A total of 27 local doctors, medical executives and health officials have endorsed a letter requesting Gov. Gavin Newsom change two coronavirus metrics in a way that would allow Kern County to reopen at an accelerated pace.
In the letter, Public Health Services Director Matt Constantine and Public Health Officer Kristopher Lyon, along with the CEOs and medical officers of the county’s 10 acute care hospitals, stand behind an effort to convince the governor’s office to allow Kern County to be judged by different measurements than the rest of the state.
Newsom is allowing certain counties to move quicker through the second stage of his four-part reopening plan as long as they meet an array of readiness criteria. If those counties meet the criteria, they can begin offering dine-in service in restaurants, relax retail restrictions and open child care facilities along with schools.
While Kern County does not meet two of the requirements, local officials suggested in the letter “better benchmarks” for measuring coronavirus impacts.
“This letter serves to inform you that our 10 hospitals and the professionals in our Kern County Health Department are in unanimous agreement that Kern County is ready to accelerate the opening of our businesses and sectors, working within established guidelines,” the letter reads.
At issue are the requirements by the governor’s office that counties must have no more than one COVID-19 case per 10,000 residents within the last 14 days and no deaths over the same time period in order to allow an accelerated opening.

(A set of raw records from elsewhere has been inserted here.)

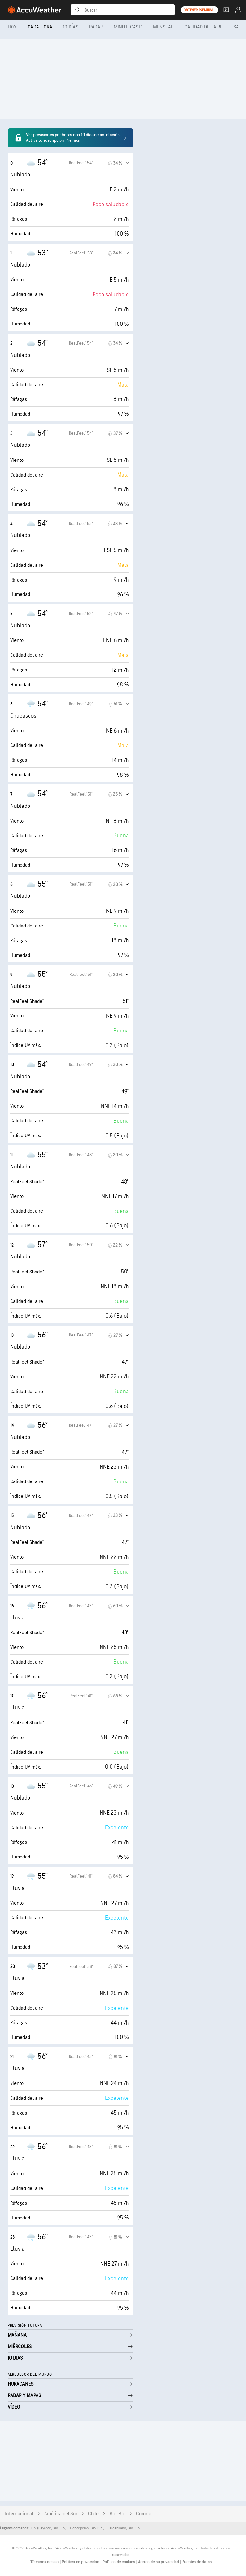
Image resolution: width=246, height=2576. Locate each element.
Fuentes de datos (197, 2561)
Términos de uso (45, 2561)
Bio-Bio (117, 2514)
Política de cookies (119, 2561)
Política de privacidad (81, 2561)
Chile (93, 2514)
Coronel (144, 2514)
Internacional (19, 2514)
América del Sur (60, 2514)
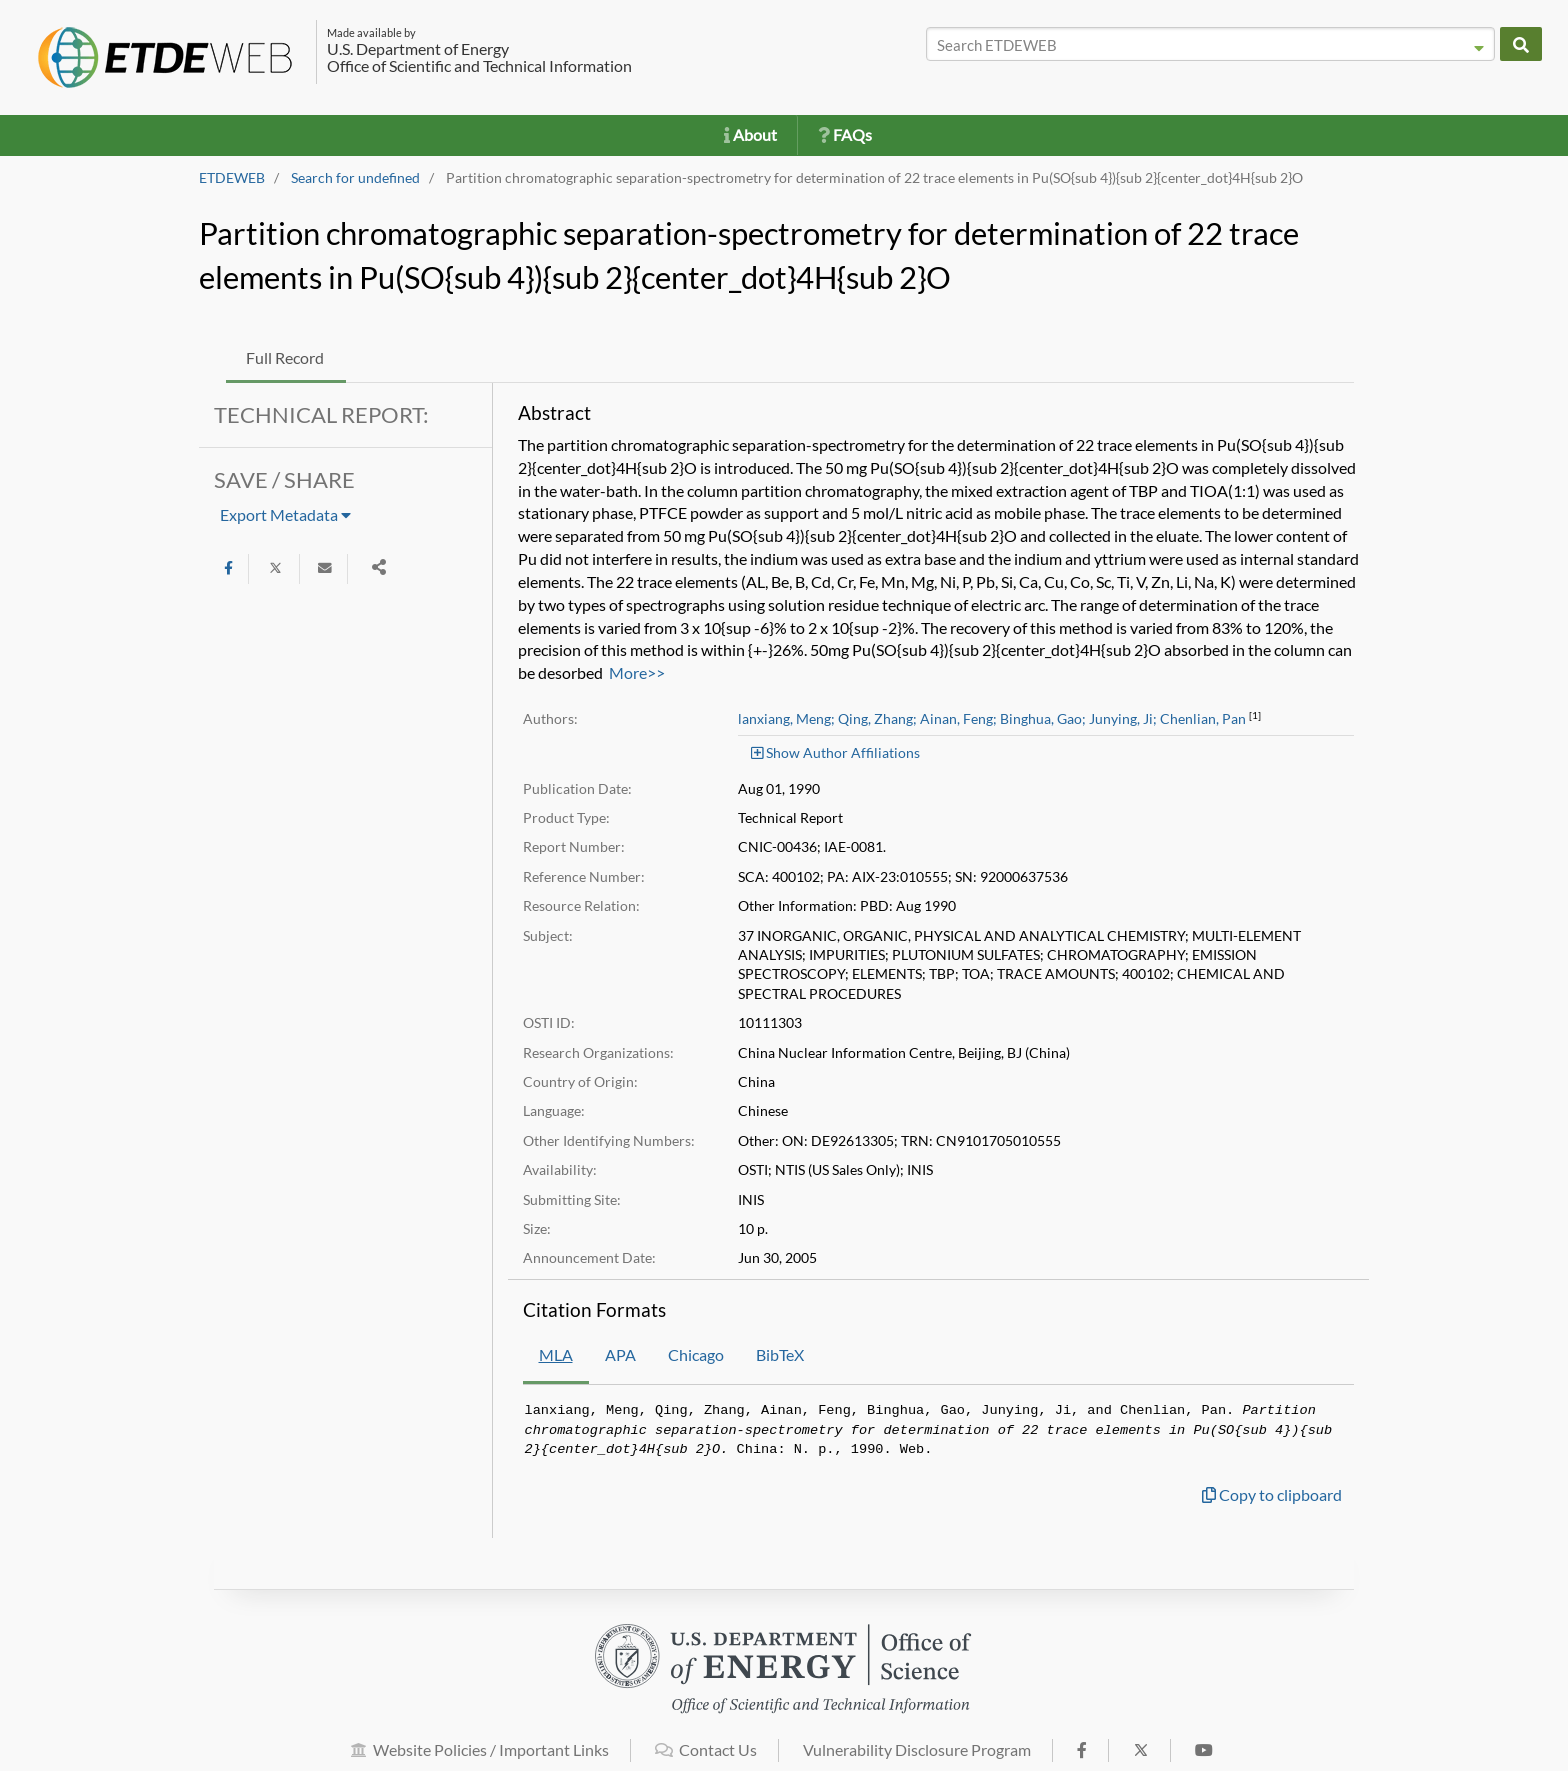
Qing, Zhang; (877, 719)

To do so, Kern County could not exceed 90 positive tests over two weeks, which seems unlikely as the county has averaged about 30 new positive tests per day recently.
In the letter, the county argues many of the positive cases detected in the community will be mild or asymptomatic, not requiring medical attention. Plus, the county has expanded testing, which will likely increase the number of positive tests.
The county asked the governor to consider only serious illnesses when determining Kern County’s reopening status by measuring the COVID-19 hospitalization rate per 10,000 residents or per total number of positive cases.
When considering deaths, the county seemingly referred to the Kingston Healthcare Center, saying one skilled nursing facility had skewed the death count.
“Our hospitals are sensitive to the fact that staff of these facilities are members of our community and have the capacity to spread COVID-19,” the letter says. “However, we believe our robust capacity to contain this ‘hot spot’ through contract tracing, community surveillance and our ability to support the isolation/quarantine of individuals sufficiently mitigates the potential for community spread.”
The county asked the governor to distinguish between the number of overall deaths from the deaths among patients living in skilled nursing facilities.
“We have been on the front lines of the COVID-19 pandemic since day one and have a firm understanding of the data-driven metrics that will provide Kern County a safe path to begin reopening,” the letter says.
County Chief Administrative Officer Ryan Alsop wrote in an email Friday he had confirmation that the governor had received the letter.